Перевожу взгляд в указанном направлении и догадываюсь, что это “Киликийские ворота” — единственный с древних времен горный коридор, соединяющий внутренние районы Анатолии с побережьем. Сам великий Александр Македонский, недосягаемый идеал как для Юлиана, так и для многих других, проходил здесь.
«Gülek Boğazi», — задумчиво повторяю я и содрогаясь от головокружительной петляющей вдоль дороги кручи, крепче прижимаюсь к водителю.
Как правило, спуск всегда хуже подъема: кажется, что у мопеда напрочь отсутствуют тормоза и на каждом повороте вместо того, чтобы любоваться величественным пейзажем, меня сковывает страх свалиться в ущелье.
Наконец добираемся до больницы Тарсуса, где меня, с бледным как мел лицом, могут запросто принять за пациента.

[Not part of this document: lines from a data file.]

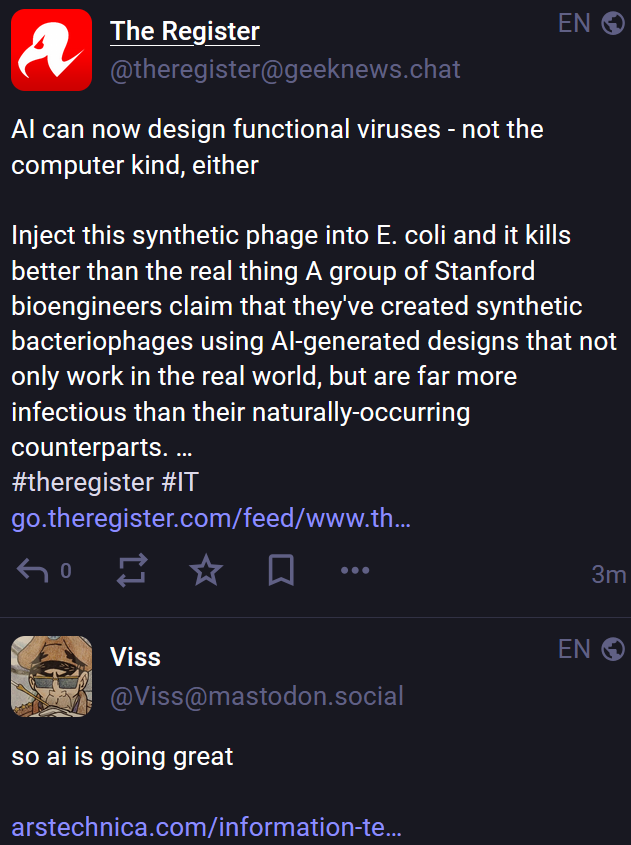Open Viss profile avatar
This screenshot has width=631, height=845.
pos(51,677)
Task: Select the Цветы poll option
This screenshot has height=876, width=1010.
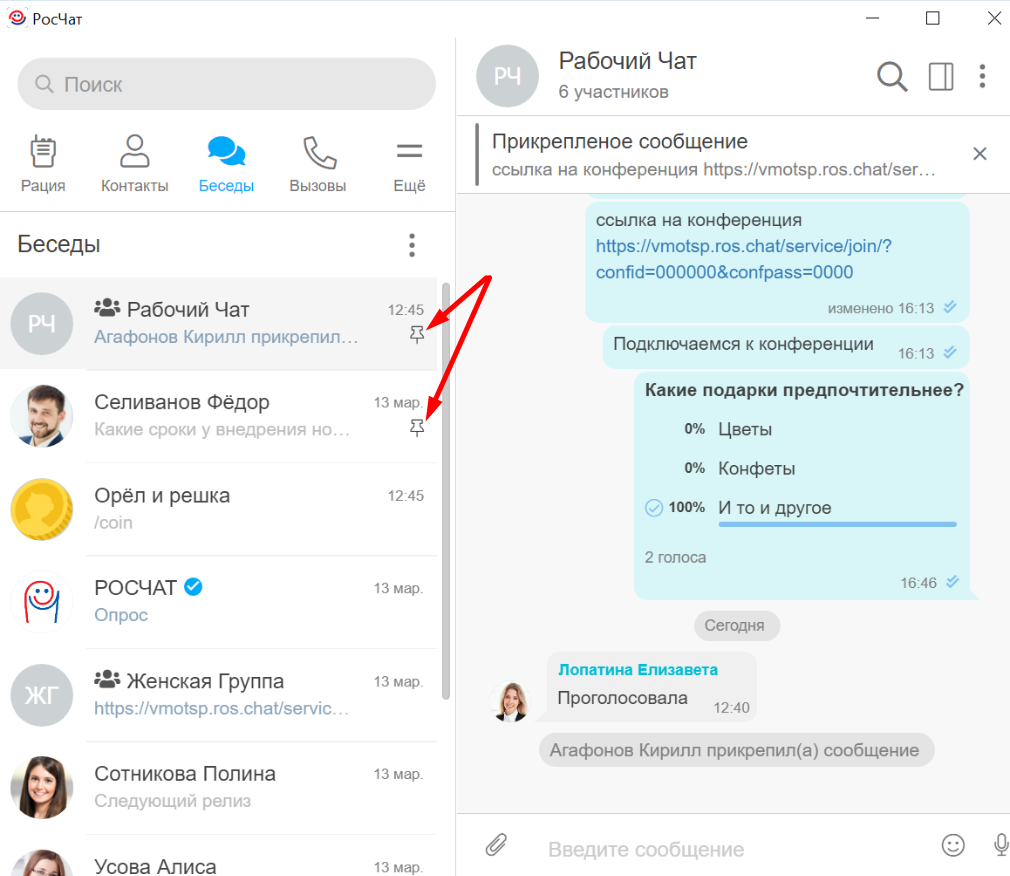Action: coord(745,429)
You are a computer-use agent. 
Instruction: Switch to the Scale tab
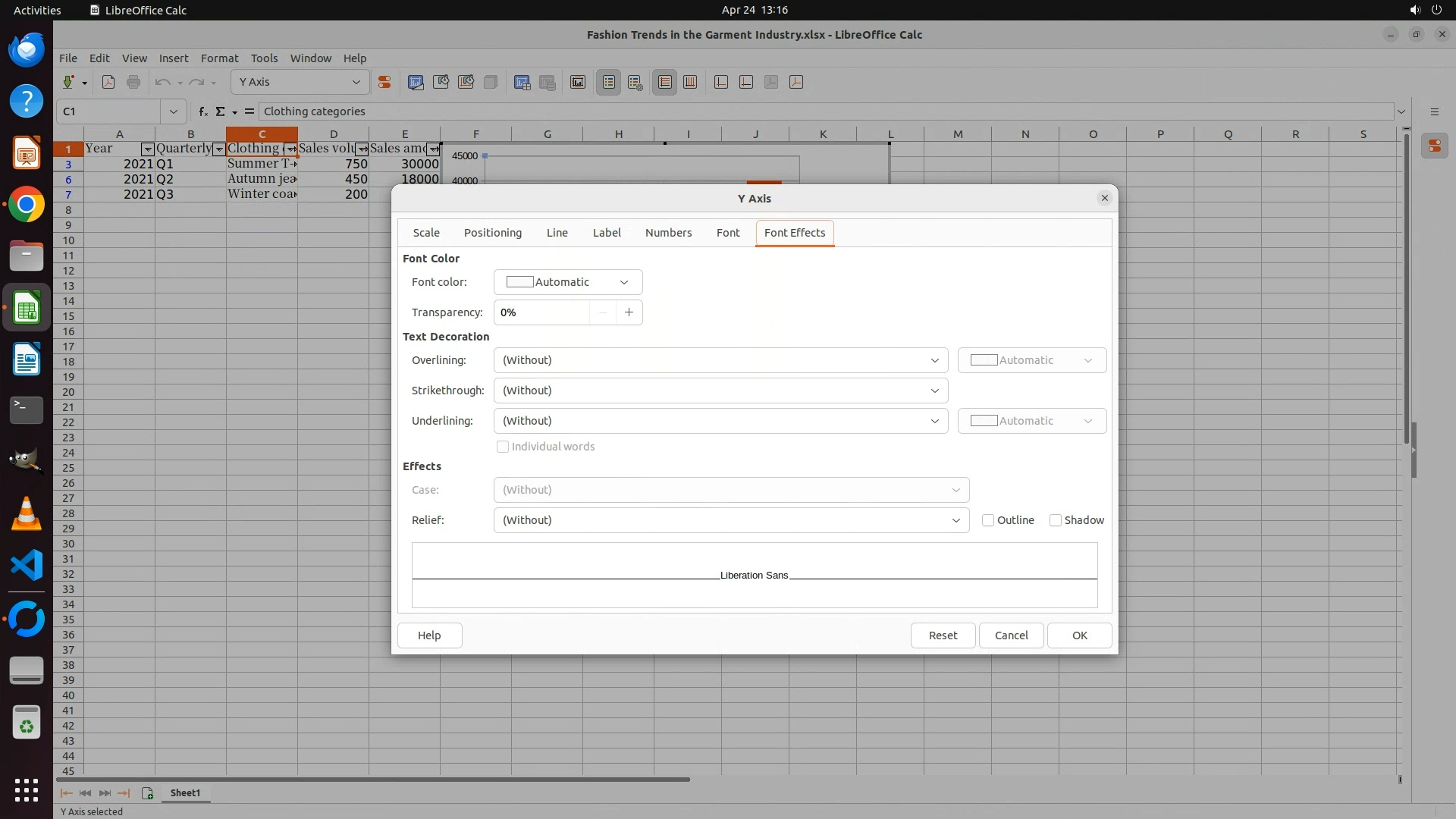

Фатих спрашивает что-то у проходящей мимо медсестры и я шаркающей походкой плетусь за моим радушным попутчиком по длинным подземным переходам.
В итоге попадаем в холодный бункер, где нас встречает сухощавый, похожий на своих бледнолицых пациентов, патологоанатом. Когда я показываю ему посольский пропуск, доктор украдкой морщит свой крючковидный нос — тем не менее, торопливо даёт мне подписать ряд бумаг, вероятно, стремясь поскорее избавиться от тела. Протягивая мне два экземпляра медицинского заключения, хирург провожает нас к выходу, где поспешно пожимает мне руку, потом запястье и затем вновь руку. Какой странный способ рукопожатия.